> [Tarefas propostas]:
**1)** Transcreva do texto fornecido o trecho que vai de "Há na sua profissão" até "polêmica que provocaria.", inclusive.
**2)** Liste todos os números escritos em algarismos no texto fornecido.
**3)** Com base no texto fornecido, responda:
(a) A que diário digital a escritora revelou ter proibido a tradução para o espanhol?
(b) De quantos exemplares foi a primeira edição da obra?
(c) Segundo a escritora, que tipo de componente existe na sua profissão de fé?

> [Texto fornecido]:
- - -
Ao diário digital “ElNacional.cat”, a escritora revela que proibiu a tradução para o espanhol por um único objetivo: “Não quero contribuir para a bilinguização da literatura catalana”. Ela menciona um trecho do livro: “A língua e este desejo de preservá-la e este medo de perdê-la e o medo de querê-la demasiado, o medo de ter tanto medo de extinguir-me, tudo isso me preocupa”.

O Preço de Ser Mãe, de Júlia Bacardit | Foto: Divulgação

Há na sua profissão de fé um componente sentimental, não originário de uma posição política, de acordo com a escritora. “Esta decisão, esta negativa, é uma coisinha pequena que nós, escritores, podemos fazer com nossa língua.” Trata-se de uma pequena vitória de quem quer ser lida em catalão pelas amigas que falam espanhol.

O livro anterior de Júlia Bacardit, “El Precio de Ser Madre” (“O Preço de Ser Mãe”), publicado em 2020, foi traduzido para o espanhol

Júlia Bacardit, em tempos de cancelamentos, é uma mulher de coragem. Chega a sugerir que tem um “miedito” da reação pública, mas não parece. Ela sabia, ao tomar a decisão, da polêmica que provocaria.

Há até quem acredite que se trata de uma estratégia de marketing para chamar atenção para seu livro. Mas a autora contesta: a obra saiu com uma edição de 500 e, depois, mais 800 exemplares — o que não é uma grande tiragem. E, como não será traduzido para o espanhol, tende a não se tornar um best-seller. Frise-se que o livro pode ser publicado em quaisquer outras línguas.
- - -
> [Material fornecido]:

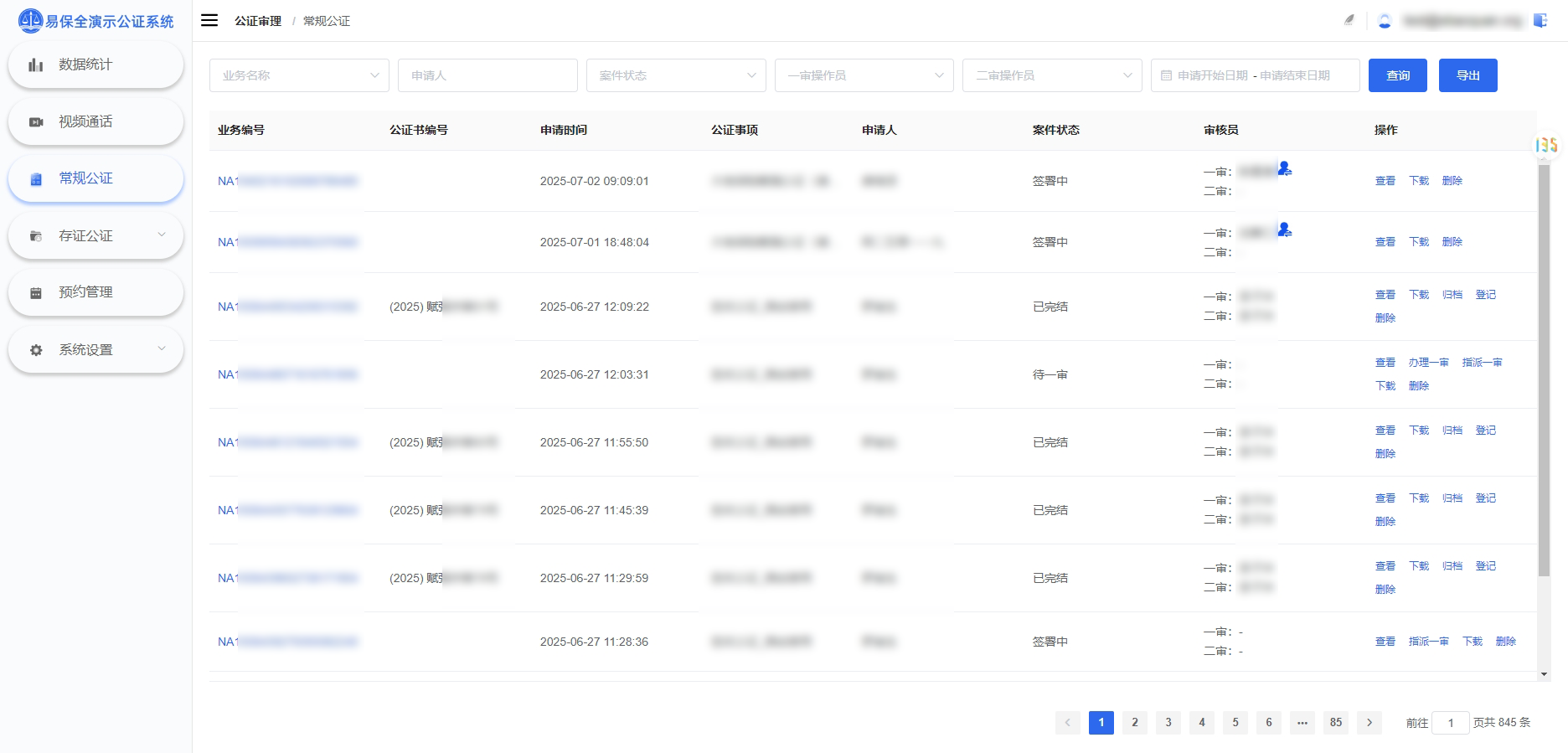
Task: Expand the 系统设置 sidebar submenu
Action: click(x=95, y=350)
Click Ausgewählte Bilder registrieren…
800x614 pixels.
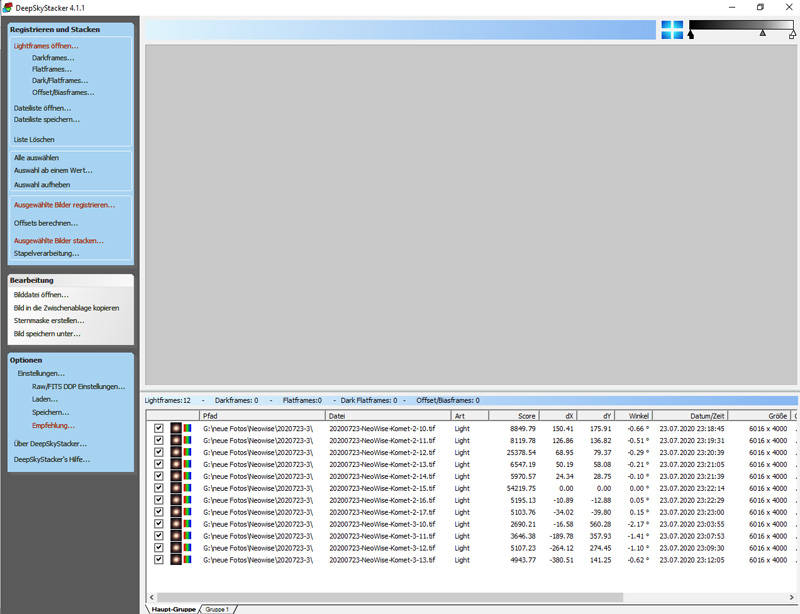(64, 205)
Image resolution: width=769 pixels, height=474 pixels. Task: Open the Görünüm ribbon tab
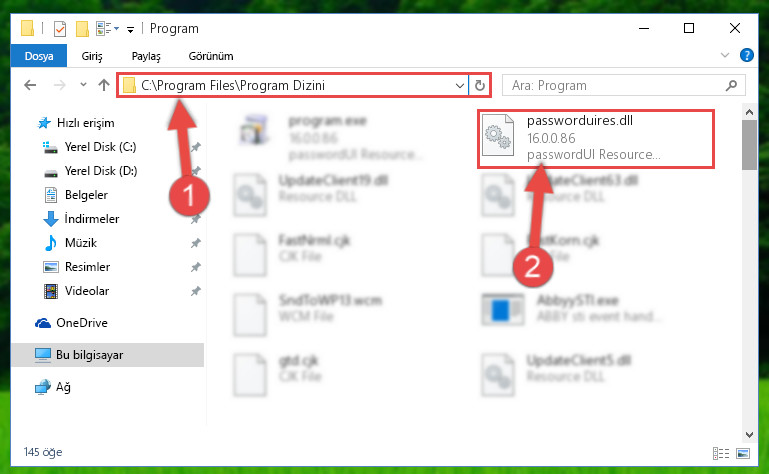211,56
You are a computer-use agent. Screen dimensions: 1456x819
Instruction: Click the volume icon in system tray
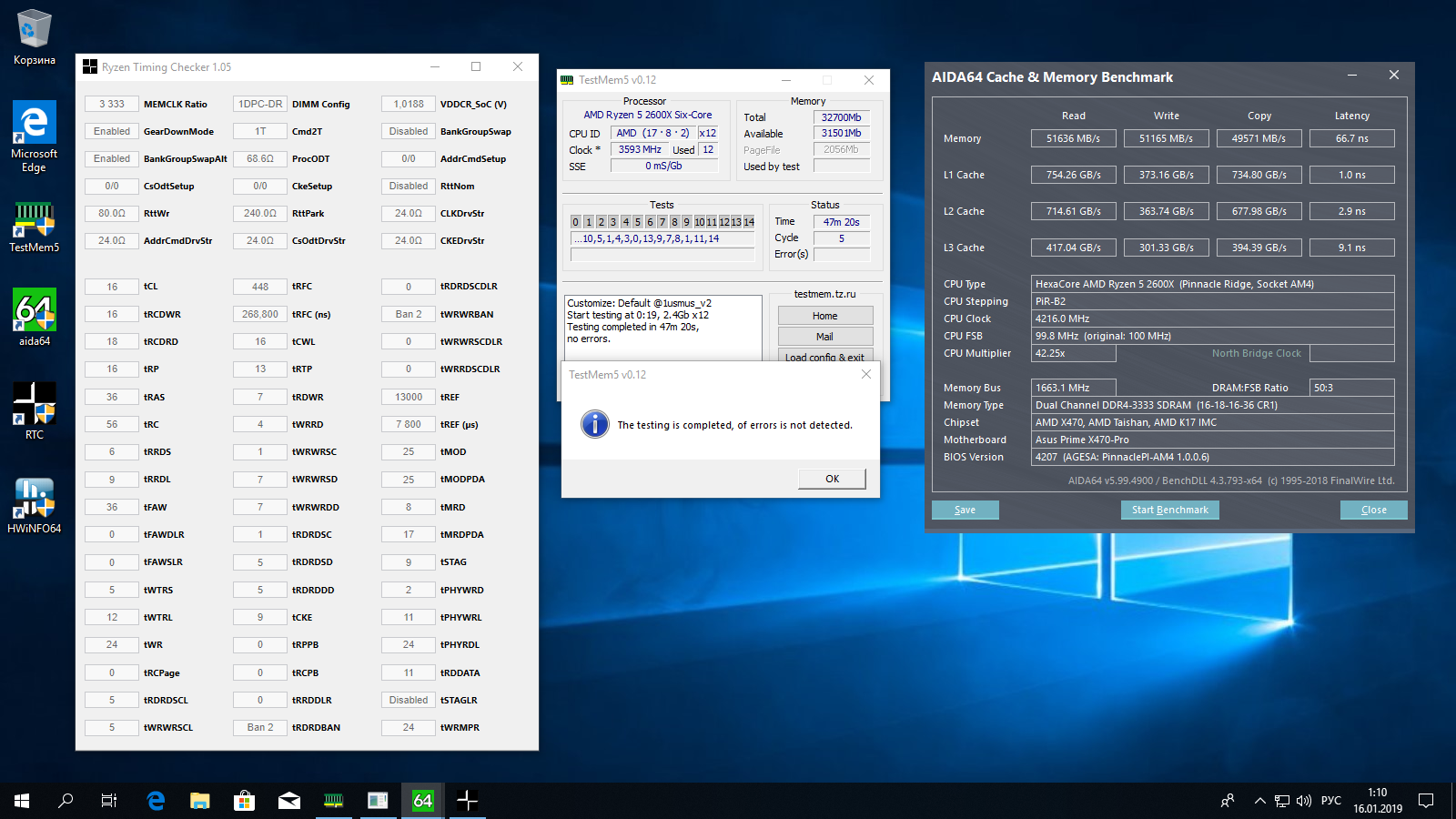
- - -
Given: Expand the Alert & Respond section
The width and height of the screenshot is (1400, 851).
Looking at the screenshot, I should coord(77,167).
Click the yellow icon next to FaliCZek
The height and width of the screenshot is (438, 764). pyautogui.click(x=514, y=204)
- - -
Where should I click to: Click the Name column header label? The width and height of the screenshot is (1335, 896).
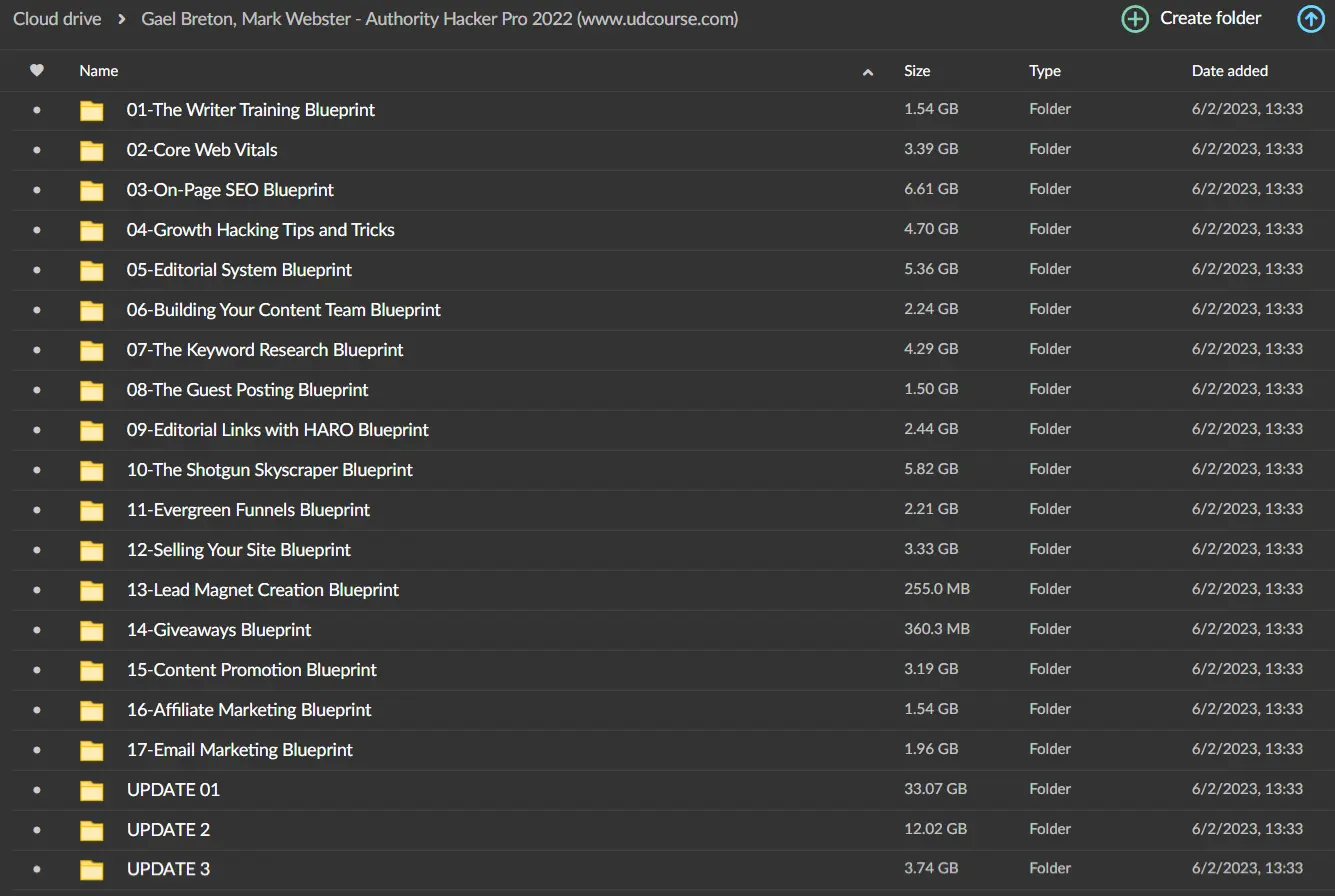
- - -
> [Respostas escritas]:
**1)**
Há na sua profissão de fé um componente sentimental, não originário de uma posição política, de acordo com a escritora. “Esta decisão, esta negativa, é uma coisinha pequena que nós, escritores, podemos fazer com nossa língua.” Trata-se de uma pequena vitória de quem quer ser lida em catalão pelas amigas que falam espanhol.

O livro anterior de Júlia Bacardit, “El Precio de Ser Madre” (“O Preço de Ser Mãe”), publicado em 2020, foi traduzido para o espanhol

Júlia Bacardit, em tempos de cancelamentos, é uma mulher de coragem. Chega a sugerir que tem um “miedito” da reação pública, mas não parece. Ela sabia, ao tomar a decisão, da polêmica que provocaria.

**2)**
2020
500
800

**3)**
(a) Ao diário digital "ElNacional.cat".
(b) De 500 exemplares.
(c) Um componente sentimental.